EnTK hangs on Traverse when using multiple Nodes

lsawade commented 3 years ago

Hi,

I don't know whether this is related to #135 . It is weird because I got everything running on a single node, but as soon as I use more than one EnTK seems to hang. I checked out the submission script and it looks fine to me; so, did the node list.

The workflow already hangs in the submission of the first task, which is a single core, single thread task.

EnTK session: re.session.traverse.princeton.edu.lsawade.018666.0003
Creating AppManagerSetting up RabbitMQ system                                 ok
                                                                              ok
Validating and assigning resource manager                                     ok
Setting up RabbitMQ system                                                   n/a
new session: [re.session.traverse.princeton.edu.lsawade.018666.0003]           \
database   : [mongodb://specfm:****@129.114.17.185/specfm]                    ok
create pilot manager                                                          ok
submit 1 pilot(s)
        pilot.0000   princeton.traverse       90 cores      12 gpus           ok
All components created
create unit managerUpdate: pipeline.0000 state: SCHEDULING
Update: pipeline.0000.WriteSourcesStage state: SCHEDULING
Update: pipeline.0000.WriteSourcesStage.WriteSourcesTask state: SCHEDULING
Update: pipeline.0000.WriteSourcesStage.WriteSourcesTask state: SCHEDULED
Update: pipeline.0000.WriteSourcesStage state: SCHEDULED
MongoClient opened before fork.
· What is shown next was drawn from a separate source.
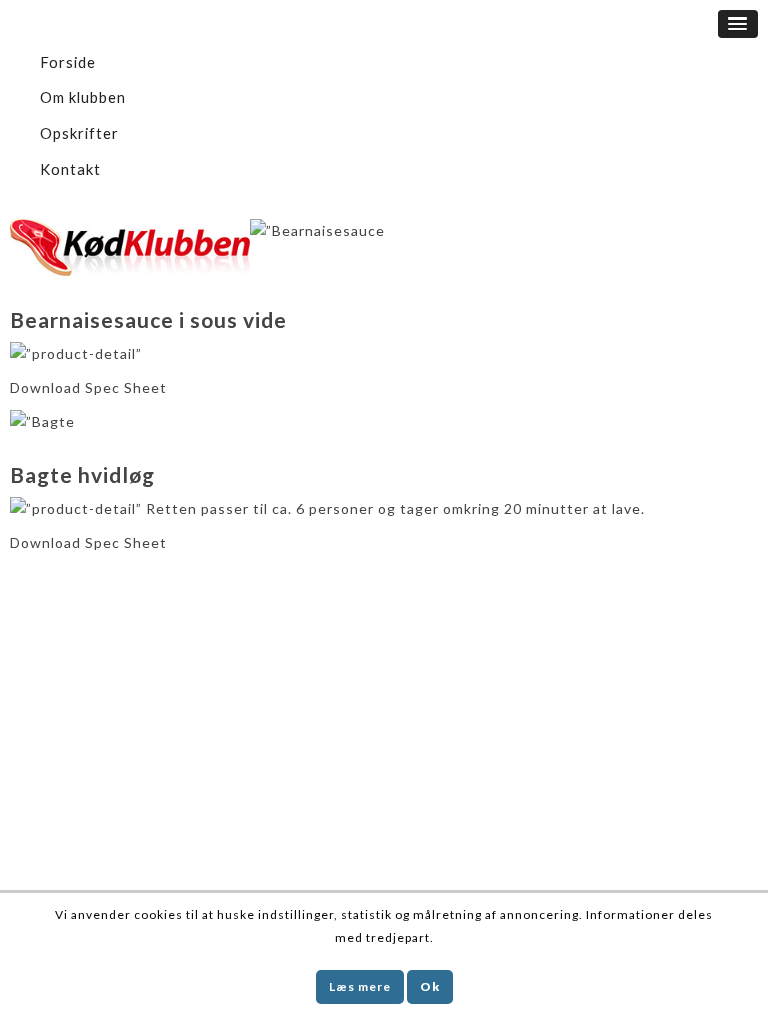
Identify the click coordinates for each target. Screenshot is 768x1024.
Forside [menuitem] (68, 62)
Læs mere (360, 986)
Create MongoClient only after forking. See PyMongo's documentation for details: http://api.mongodb.org/python/current/faq.html#is-pymongo-fork-safe
                                                           ok
submit: ########################################################################
Update: pipeline.0000.WriteSourcesStage.WriteSourcesTask state: SUBMITTING

[Ctrl + C]

close unit manager                                                            ok
...

Stack

  python               : /home/lsawade/.conda/envs/ve-entk/bin/python3
  pythonpath           : 
  version              : 3.8.2
  virtualenv           : ve-entk

  radical.entk         : 1.5.12-v1.5.12@HEAD-detached-at-v1.5.12
  radical.gtod         : 1.5.0
  radical.pilot        : 1.5.12
  radical.saga         : 1.5.9
  radical.utils        : 1.5.12

Client zip

client.session.zip

Session zip

sandbox.session.zip

andre-merzky commented 2 years ago

Ok I can run things on Traverse using this setup. But there are some things I have learnt: ... For some reason, I cannot request a pool of GPUs and take from it.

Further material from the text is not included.